--- Material for the task ---

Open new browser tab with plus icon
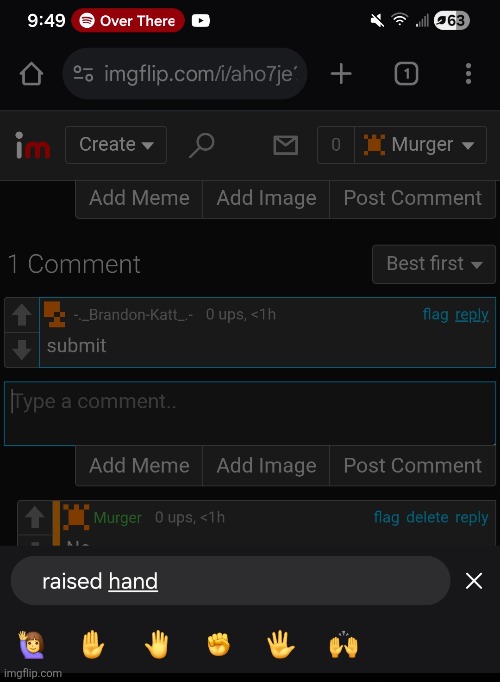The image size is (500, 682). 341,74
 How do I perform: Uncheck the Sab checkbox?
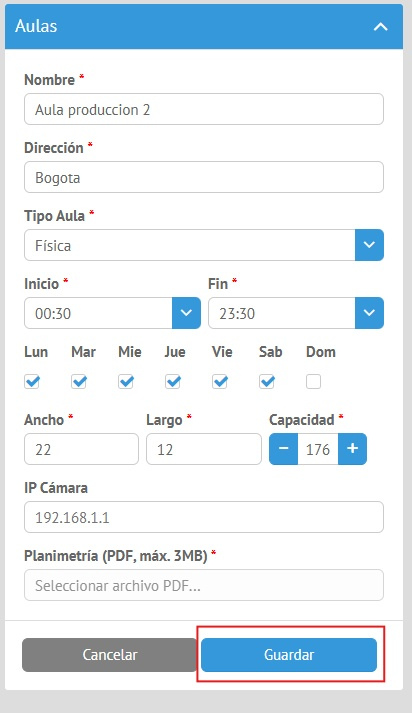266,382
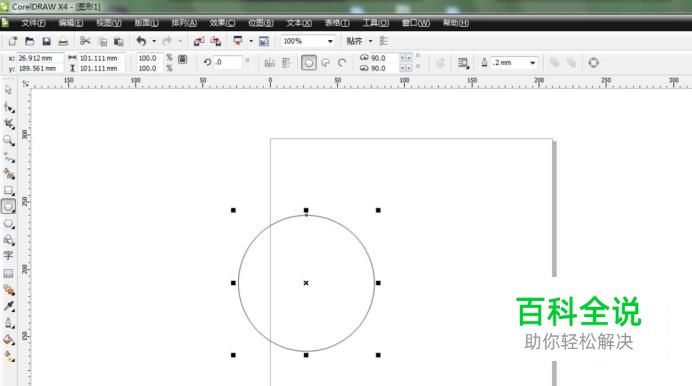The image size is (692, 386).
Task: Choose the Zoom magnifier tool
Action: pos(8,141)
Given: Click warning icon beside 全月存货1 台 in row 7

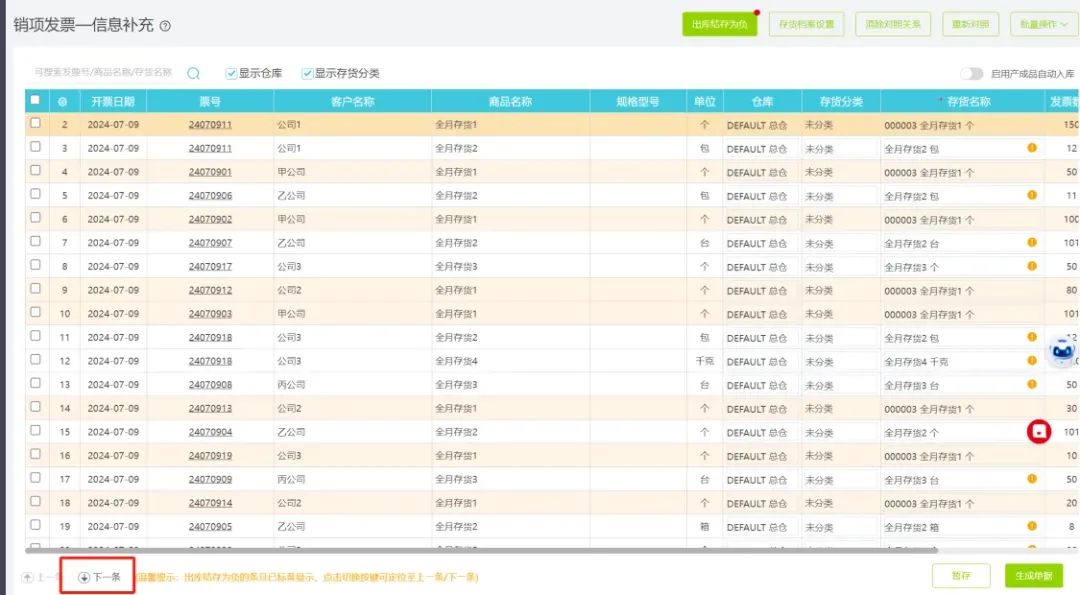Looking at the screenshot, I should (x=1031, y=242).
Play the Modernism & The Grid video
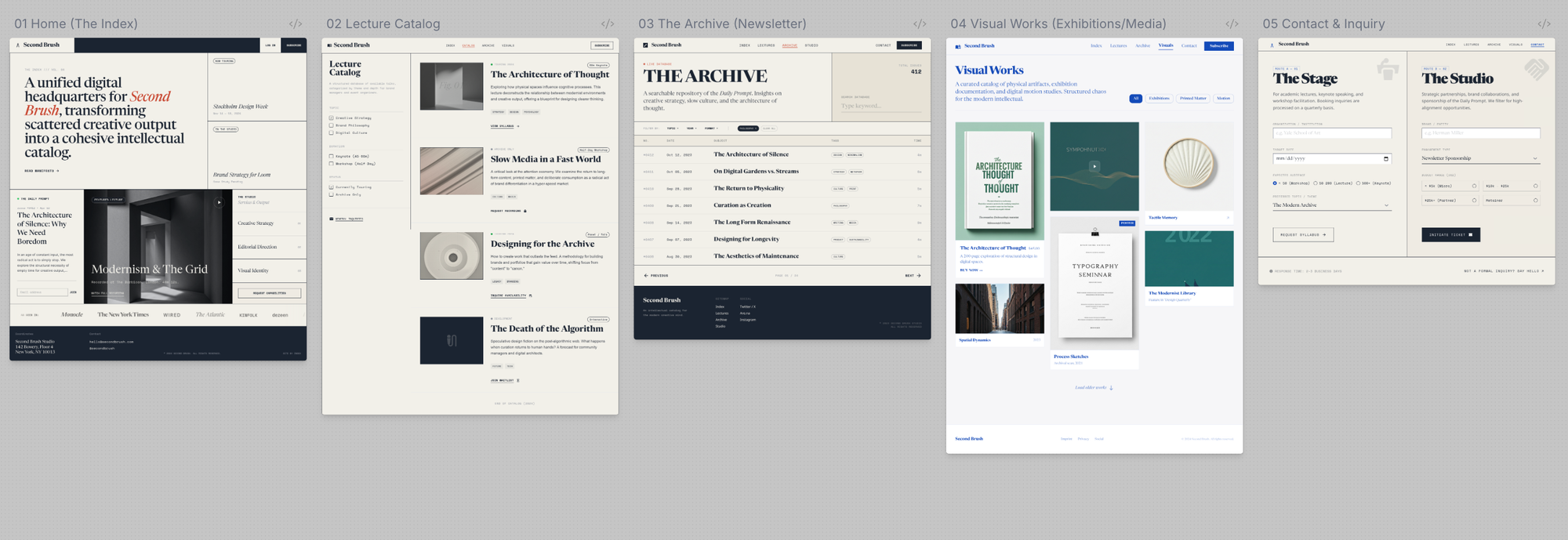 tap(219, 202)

---

### [Stated exercise]
Filter the rows above, keeping every row that contains the word "icon" with the same capitalization, and copy those rows out.

### [Reply to the exercise]
Open new browser tab with plus icon
Given: Click warning icon beside 全月存货1 台 in row 7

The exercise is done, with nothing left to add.